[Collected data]
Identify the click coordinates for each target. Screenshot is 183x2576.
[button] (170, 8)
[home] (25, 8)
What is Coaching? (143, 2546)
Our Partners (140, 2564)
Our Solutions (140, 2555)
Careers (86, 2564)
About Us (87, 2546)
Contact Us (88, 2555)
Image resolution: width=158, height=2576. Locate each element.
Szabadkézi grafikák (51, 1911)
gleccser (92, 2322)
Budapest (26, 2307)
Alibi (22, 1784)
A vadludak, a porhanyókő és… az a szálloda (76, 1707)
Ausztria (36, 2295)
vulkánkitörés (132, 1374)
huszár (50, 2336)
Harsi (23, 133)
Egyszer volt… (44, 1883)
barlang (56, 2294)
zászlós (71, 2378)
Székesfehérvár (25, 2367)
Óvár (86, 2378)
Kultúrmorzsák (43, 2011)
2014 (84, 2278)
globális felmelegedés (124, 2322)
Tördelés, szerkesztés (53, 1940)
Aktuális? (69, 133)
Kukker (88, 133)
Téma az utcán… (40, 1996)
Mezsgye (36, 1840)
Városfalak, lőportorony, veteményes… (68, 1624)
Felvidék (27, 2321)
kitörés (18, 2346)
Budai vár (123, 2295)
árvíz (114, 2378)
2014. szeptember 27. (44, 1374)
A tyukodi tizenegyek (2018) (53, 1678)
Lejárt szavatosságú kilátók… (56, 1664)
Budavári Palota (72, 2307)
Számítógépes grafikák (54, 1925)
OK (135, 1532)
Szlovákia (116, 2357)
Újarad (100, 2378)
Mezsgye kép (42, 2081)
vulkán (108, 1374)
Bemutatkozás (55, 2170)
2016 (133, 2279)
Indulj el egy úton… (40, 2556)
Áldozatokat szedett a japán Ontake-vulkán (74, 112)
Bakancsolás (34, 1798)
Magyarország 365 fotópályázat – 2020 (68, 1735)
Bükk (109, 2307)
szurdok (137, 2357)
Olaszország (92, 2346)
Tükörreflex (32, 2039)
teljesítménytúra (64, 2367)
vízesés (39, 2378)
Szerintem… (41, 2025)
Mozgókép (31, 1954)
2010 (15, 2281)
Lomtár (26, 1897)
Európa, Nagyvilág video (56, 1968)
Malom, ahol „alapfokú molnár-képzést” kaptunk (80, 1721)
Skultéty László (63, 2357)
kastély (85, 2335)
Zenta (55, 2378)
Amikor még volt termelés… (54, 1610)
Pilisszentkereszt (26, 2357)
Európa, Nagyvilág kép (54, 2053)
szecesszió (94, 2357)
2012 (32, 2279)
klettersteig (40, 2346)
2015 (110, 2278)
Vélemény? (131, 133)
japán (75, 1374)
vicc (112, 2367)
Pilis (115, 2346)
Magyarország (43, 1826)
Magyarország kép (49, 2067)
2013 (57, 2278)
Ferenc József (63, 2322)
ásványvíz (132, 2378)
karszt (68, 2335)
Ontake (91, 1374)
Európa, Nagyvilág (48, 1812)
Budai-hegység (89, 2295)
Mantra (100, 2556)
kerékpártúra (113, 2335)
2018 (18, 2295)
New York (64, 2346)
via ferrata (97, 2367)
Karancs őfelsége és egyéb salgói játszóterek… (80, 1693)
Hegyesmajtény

* [Requirement] Reproduce the entries exactly, but only from their first line to the line holding "2010 (15, 2281)", with that last line kept.

* [Reply to the exercise]
Identify the click coordinates for each target. Screenshot is 183x2576.
[button] (170, 8)
[home] (25, 8)
What is Coaching? (143, 2546)
Our Partners (140, 2564)
Our Solutions (140, 2555)
Careers (86, 2564)
About Us (87, 2546)
Contact Us (88, 2555)
Image resolution: width=158, height=2576. Locate each element.
Szabadkézi grafikák (51, 1911)
gleccser (92, 2322)
Budapest (26, 2307)
Alibi (22, 1784)
A vadludak, a porhanyókő és… az a szálloda (76, 1707)
Ausztria (36, 2295)
vulkánkitörés (132, 1374)
huszár (50, 2336)
Harsi (23, 133)
Egyszer volt… (44, 1883)
barlang (56, 2294)
zászlós (71, 2378)
Székesfehérvár (25, 2367)
Óvár (86, 2378)
Kultúrmorzsák (43, 2011)
2014 (84, 2278)
globális felmelegedés (124, 2322)
Tördelés, szerkesztés (53, 1940)
Aktuális? (69, 133)
Kukker (88, 133)
Téma az utcán… (40, 1996)
Mezsgye (36, 1840)
Városfalak, lőportorony, veteményes… (68, 1624)
Felvidék (27, 2321)
kitörés (18, 2346)
Budai vár (123, 2295)
árvíz (114, 2378)
2014. szeptember 27. (44, 1374)
A tyukodi tizenegyek (2018) (53, 1678)
Lejárt szavatosságú kilátók… (56, 1664)
Budavári Palota (72, 2307)
Számítógépes grafikák (54, 1925)
OK (135, 1532)
Szlovákia (116, 2357)
Újarad (100, 2378)
Mezsgye kép (42, 2081)
vulkán (108, 1374)
Bemutatkozás (55, 2170)
2016 (133, 2279)
Indulj el egy úton… (40, 2556)
Áldozatokat szedett a japán Ontake-vulkán (74, 112)
Bakancsolás (34, 1798)
Magyarország 365 fotópályázat – 2020 (68, 1735)
Bükk (109, 2307)
szurdok (137, 2357)
Olaszország (92, 2346)
Tükörreflex (32, 2039)
teljesítménytúra (64, 2367)
vízesés (39, 2378)
Szerintem… (41, 2025)
Mozgókép (31, 1954)
2010 (15, 2281)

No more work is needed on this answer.